The function below (original code from [here](https://towardsdatascience.com/inferential-statistics-series-t-test-using-numpy-2718f8f9bf2f)) returns the _t-test_ results.

In [0]:
from scipy import stats

def my_t_test(a,b,size): # a, b are two arrays for comparison
    n = size # size of the arrays

    ## Calculate the Standard Deviation
    var_a = a.var(ddof=1)
    var_b = b.var(ddof=1)

    #std deviation
    s = np.sqrt((var_a + var_b)/2)

    ## Calculate the t-statistics
    t = (a.mean() - b.mean())/(s*np.sqrt(2/n))

    ## Compare with the critical t-value
    #Degrees of freedom
    df = 2*n - 2

    #p-value after comparison with the t 
    p = 1 - stats.t.cdf(t,df=df)  
  
  
    # return(t, p)

    if (abs(t) > 1.96) and p < 0.05:
        return('mean of a and b are significantly different (reject H0)')
    else:
        return('mean of a and b are not significantly different (not reject H0)')

In [0]:
my_t_test(f1_scores_cv, f1_scores_comp, 50)

In [0]:
my_t_test(roc_auc_cv, roc_auc_comp, 50)

Above results prove that the "best" model is not significantly different from a random model we create for comparison.

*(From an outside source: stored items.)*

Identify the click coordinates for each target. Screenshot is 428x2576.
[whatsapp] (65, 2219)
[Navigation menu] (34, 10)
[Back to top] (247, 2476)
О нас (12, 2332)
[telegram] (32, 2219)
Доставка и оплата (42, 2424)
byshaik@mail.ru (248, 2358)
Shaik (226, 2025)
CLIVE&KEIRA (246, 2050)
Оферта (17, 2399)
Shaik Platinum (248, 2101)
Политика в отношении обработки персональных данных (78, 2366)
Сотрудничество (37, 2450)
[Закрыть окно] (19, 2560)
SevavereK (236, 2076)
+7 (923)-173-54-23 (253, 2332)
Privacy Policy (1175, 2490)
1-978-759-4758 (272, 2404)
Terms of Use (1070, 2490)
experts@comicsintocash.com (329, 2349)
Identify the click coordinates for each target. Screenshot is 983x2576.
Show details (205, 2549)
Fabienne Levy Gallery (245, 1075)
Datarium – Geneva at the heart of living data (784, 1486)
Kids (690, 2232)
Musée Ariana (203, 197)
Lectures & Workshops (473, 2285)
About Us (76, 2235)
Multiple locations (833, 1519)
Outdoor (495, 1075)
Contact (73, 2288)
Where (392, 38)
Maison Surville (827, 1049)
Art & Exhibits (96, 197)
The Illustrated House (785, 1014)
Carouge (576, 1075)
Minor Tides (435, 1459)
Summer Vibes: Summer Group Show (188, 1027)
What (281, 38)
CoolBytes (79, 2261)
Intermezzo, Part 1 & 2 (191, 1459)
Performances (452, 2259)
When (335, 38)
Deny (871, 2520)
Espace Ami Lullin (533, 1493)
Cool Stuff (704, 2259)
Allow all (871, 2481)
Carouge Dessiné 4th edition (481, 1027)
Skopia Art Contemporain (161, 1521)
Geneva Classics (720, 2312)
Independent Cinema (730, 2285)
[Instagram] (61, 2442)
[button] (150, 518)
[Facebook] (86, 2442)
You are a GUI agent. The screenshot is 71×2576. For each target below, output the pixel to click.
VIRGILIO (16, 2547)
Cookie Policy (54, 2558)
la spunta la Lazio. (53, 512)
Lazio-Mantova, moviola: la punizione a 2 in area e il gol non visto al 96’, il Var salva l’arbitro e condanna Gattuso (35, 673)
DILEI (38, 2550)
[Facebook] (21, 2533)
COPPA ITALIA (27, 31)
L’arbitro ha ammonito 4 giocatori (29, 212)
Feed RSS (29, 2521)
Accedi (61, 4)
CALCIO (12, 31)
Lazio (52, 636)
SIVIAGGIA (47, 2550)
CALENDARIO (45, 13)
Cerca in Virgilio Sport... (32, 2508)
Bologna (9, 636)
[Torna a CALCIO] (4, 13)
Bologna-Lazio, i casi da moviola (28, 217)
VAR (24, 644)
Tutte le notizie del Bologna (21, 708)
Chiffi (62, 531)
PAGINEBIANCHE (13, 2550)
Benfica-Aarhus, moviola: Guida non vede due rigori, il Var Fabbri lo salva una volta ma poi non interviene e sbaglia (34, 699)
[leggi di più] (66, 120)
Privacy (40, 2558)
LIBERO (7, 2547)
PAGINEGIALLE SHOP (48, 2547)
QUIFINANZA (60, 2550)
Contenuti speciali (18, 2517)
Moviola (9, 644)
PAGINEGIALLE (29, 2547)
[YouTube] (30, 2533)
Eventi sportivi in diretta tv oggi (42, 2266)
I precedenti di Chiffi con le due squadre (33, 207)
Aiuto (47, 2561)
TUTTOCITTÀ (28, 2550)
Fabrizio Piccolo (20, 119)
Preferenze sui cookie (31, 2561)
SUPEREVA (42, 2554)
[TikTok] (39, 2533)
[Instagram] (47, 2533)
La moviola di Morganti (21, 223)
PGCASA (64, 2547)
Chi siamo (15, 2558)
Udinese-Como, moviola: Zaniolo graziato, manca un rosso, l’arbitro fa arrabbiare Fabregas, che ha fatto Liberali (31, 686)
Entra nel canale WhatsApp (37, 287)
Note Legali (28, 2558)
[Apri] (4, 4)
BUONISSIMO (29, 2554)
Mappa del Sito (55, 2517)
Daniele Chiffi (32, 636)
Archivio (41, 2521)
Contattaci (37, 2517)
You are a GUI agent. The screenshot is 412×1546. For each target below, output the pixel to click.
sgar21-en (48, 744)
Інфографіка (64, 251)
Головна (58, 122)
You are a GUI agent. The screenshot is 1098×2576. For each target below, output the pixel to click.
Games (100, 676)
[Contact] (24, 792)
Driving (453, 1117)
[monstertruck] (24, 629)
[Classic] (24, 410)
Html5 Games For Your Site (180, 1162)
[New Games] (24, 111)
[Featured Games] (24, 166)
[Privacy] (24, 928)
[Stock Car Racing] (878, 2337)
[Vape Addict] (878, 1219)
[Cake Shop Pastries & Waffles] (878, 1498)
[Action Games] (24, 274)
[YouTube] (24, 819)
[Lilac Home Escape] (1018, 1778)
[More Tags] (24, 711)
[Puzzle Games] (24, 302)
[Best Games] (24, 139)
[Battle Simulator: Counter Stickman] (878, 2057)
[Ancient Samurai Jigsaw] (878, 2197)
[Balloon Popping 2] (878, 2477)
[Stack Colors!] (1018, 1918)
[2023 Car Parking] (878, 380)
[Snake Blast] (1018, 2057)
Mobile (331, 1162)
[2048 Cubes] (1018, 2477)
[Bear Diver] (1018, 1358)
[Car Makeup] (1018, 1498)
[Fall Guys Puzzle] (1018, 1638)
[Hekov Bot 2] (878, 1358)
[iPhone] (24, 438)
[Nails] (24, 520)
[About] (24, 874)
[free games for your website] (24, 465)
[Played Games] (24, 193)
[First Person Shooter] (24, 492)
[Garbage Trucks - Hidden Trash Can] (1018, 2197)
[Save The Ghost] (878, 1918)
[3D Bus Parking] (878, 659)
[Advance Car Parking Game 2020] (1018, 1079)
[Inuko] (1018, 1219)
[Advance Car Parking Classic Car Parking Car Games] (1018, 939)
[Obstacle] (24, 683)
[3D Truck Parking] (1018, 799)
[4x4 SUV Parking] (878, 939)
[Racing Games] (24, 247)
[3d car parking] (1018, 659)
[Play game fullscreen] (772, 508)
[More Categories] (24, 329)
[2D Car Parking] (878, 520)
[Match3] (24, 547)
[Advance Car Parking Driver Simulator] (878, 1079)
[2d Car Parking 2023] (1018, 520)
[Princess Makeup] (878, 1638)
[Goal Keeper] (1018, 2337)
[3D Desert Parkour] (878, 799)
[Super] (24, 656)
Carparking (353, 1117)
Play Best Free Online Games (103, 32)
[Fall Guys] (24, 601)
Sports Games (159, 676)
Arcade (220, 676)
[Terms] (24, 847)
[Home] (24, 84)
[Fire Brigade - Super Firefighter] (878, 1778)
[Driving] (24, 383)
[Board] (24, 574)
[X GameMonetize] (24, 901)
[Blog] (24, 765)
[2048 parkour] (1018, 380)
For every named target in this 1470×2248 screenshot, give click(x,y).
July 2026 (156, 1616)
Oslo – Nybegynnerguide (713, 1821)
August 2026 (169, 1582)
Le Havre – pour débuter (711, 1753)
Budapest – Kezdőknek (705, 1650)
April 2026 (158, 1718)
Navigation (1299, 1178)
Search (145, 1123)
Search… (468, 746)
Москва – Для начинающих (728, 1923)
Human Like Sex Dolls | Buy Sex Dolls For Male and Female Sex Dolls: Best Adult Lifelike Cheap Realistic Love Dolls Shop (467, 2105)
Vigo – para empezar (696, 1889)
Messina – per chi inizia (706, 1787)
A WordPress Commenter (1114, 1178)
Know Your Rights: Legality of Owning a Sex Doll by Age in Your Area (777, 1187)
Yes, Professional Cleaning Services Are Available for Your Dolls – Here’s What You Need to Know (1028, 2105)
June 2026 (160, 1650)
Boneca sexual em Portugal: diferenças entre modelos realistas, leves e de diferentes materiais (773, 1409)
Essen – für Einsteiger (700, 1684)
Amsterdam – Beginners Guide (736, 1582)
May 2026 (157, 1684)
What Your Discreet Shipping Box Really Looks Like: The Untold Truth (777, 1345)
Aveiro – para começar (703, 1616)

And the last part (__model evaluation and comparison__) ties back to the tutorial from last week.

`sklearn` formally support the idea of pipelines, we can easily combine STEPs 1 - 3 in a pipeline.

In [0]:
from sklearn.pipeline import make_pipeline
# STEP 1 - 3
best_pipeline = make_pipeline(imputer, # STEP 1
                    scaler, # STEP 2
                    GridSearchCV(LogisticRegression(penalty='l2'),
                                 param_grid=param_grid,
                                 cv=3)) # STEP 3

# STEP 4
f1_scores_pp = cross_val_score(best_pipeline, scaledData, y, scoring='f1', cv=rkf)
roc_auc_pp = cross_val_score(best_pipeline, scaledData, y, scoring='roc_auc', cv=rkf)

print("model bias (f1-score):", f1_scores_pp.mean())
print("model variance (f1-score):", f1_scores_pp.std())
print("model bias (ROC/AUC):", roc_auc_pp.mean())
print("model variance (ROC/AUC):", roc_auc_pp.std())

See how elegant your pipeline can be? You can even incorporate your custom functions in there.

Hopefully this part is helpful when you organize your pipelines.